▶ The task: Begin at the line containing "Given: Expand the SORT dropdown on news feed" in the data below and go on through the line containing "Click the System Reserved drive icon", repeating each line exactly; include both ends and no other line.

▶ Data records:
==*==

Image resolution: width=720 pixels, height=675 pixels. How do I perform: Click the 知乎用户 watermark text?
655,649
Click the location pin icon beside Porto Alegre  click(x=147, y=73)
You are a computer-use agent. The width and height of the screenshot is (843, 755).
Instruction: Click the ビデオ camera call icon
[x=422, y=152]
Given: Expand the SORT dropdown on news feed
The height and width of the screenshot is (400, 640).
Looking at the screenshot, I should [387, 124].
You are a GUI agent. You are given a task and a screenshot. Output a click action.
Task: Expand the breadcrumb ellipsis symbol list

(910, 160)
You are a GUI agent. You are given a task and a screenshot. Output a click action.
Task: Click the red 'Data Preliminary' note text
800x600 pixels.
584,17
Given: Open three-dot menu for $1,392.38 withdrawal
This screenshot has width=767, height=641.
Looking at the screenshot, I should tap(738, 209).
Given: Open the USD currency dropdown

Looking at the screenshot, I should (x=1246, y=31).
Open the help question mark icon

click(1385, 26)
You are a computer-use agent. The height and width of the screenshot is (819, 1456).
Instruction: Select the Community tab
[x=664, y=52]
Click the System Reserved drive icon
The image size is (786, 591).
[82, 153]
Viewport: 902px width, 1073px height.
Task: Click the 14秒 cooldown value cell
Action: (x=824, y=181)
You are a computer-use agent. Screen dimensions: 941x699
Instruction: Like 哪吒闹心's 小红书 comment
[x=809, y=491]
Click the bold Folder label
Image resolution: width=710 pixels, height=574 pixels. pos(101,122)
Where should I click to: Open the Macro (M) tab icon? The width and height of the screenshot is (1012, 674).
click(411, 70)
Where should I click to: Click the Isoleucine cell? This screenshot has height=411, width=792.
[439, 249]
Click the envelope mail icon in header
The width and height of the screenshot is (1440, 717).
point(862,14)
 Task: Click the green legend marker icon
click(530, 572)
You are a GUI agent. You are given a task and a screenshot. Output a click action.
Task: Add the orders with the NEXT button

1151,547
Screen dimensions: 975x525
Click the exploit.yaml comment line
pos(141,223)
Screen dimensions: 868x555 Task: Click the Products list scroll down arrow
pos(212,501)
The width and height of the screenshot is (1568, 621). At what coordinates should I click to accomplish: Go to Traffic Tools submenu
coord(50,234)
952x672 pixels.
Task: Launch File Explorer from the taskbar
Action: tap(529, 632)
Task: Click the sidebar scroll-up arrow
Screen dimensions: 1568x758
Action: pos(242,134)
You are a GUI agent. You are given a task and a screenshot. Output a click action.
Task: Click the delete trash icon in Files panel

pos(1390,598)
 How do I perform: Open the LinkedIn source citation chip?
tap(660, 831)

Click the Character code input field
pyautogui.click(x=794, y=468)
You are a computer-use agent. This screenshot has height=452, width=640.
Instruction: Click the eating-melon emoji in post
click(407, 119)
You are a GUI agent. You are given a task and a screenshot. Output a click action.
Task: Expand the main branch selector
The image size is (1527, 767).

==*==

▶ Answer box:
Given: Expand the SORT dropdown on news feed
The height and width of the screenshot is (400, 640).
Looking at the screenshot, I should [387, 124].
You are a GUI agent. You are given a task and a screenshot. Output a click action.
Task: Expand the breadcrumb ellipsis symbol list

(910, 160)
You are a GUI agent. You are given a task and a screenshot. Output a click action.
Task: Click the red 'Data Preliminary' note text
800x600 pixels.
584,17
Given: Open three-dot menu for $1,392.38 withdrawal
This screenshot has width=767, height=641.
Looking at the screenshot, I should tap(738, 209).
Given: Open the USD currency dropdown

Looking at the screenshot, I should (x=1246, y=31).
Open the help question mark icon

click(1385, 26)
You are a computer-use agent. The height and width of the screenshot is (819, 1456).
Instruction: Select the Community tab
[x=664, y=52]
Click the System Reserved drive icon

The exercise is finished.